Assignment — Look through the data below. Show each line where the string "computer" occurs.

Data in this exercise —
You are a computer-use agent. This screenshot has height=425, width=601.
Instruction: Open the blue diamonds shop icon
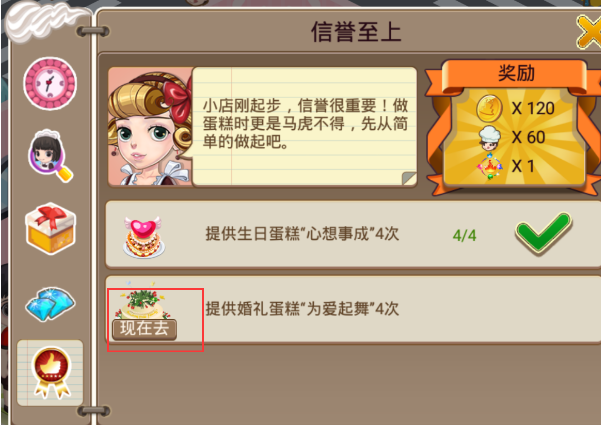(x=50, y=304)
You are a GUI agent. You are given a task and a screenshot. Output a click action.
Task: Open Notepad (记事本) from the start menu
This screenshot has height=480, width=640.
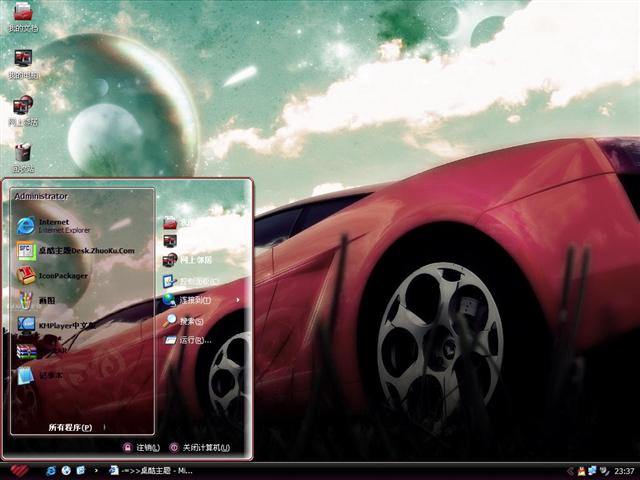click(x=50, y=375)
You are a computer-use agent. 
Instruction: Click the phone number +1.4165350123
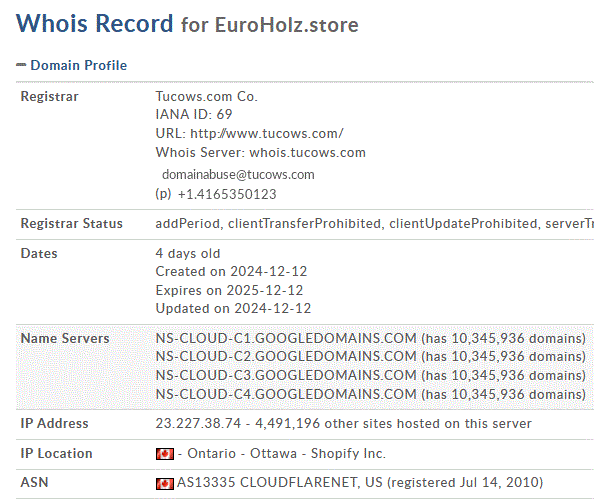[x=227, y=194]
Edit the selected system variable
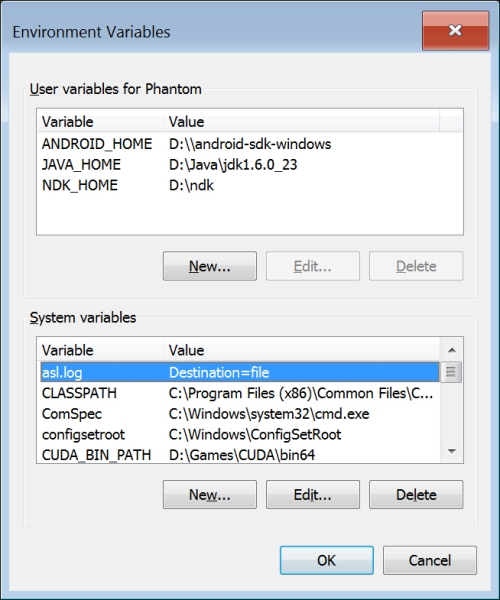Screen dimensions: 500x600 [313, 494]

* * *

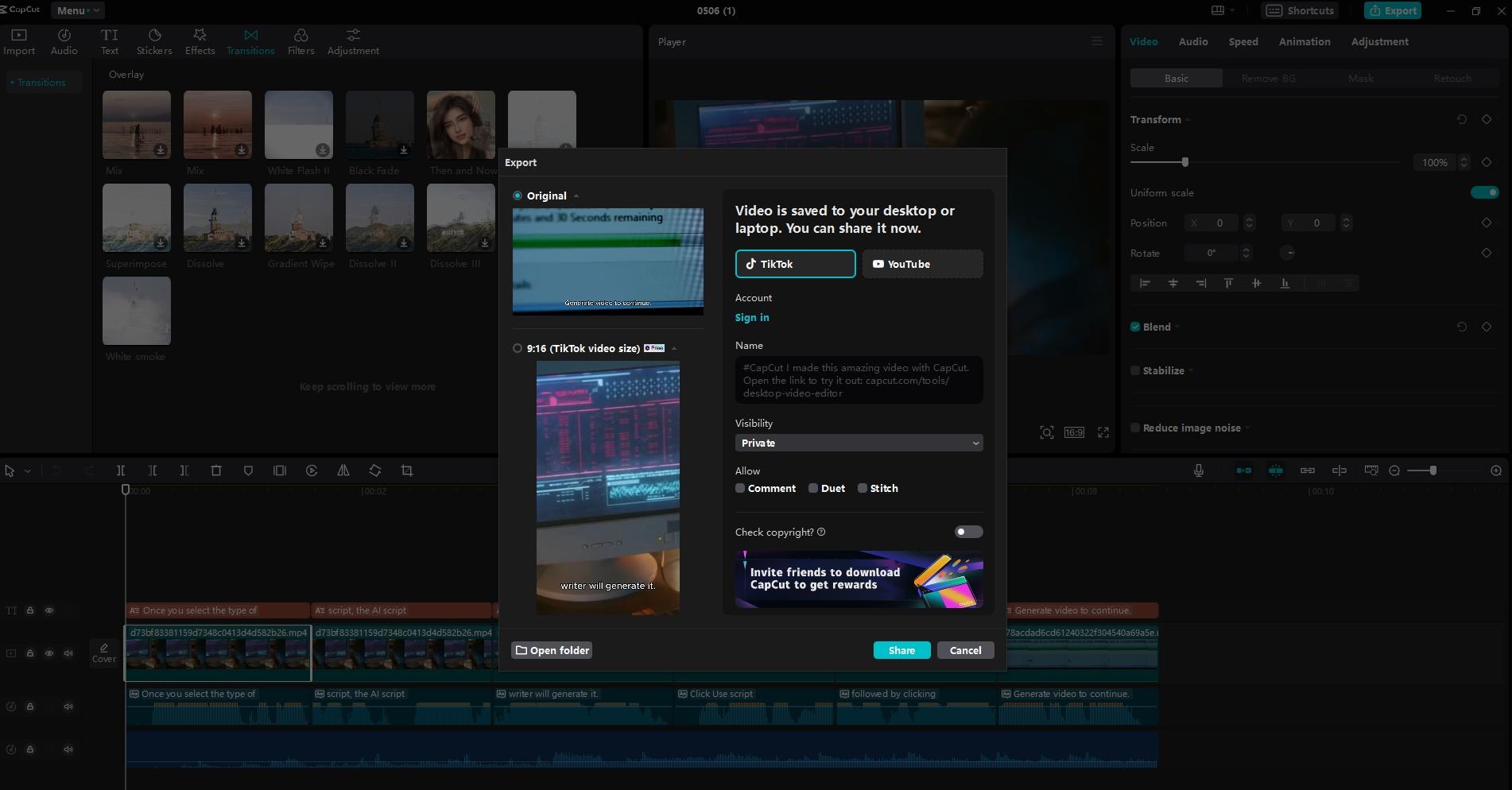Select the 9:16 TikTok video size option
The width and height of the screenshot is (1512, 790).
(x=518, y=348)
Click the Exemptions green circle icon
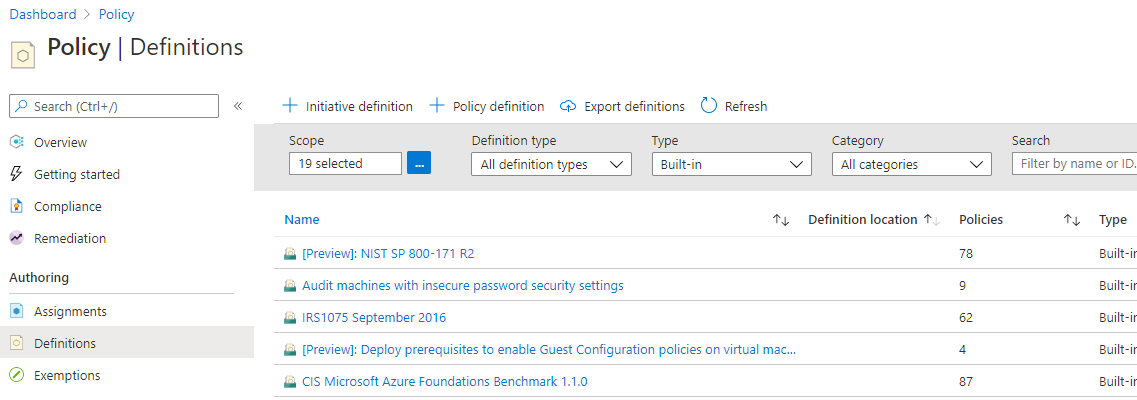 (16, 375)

Response to the exercise —
You are a computer-use agent. This screenshot has height=425, width=601.
You are a computer-use agent. 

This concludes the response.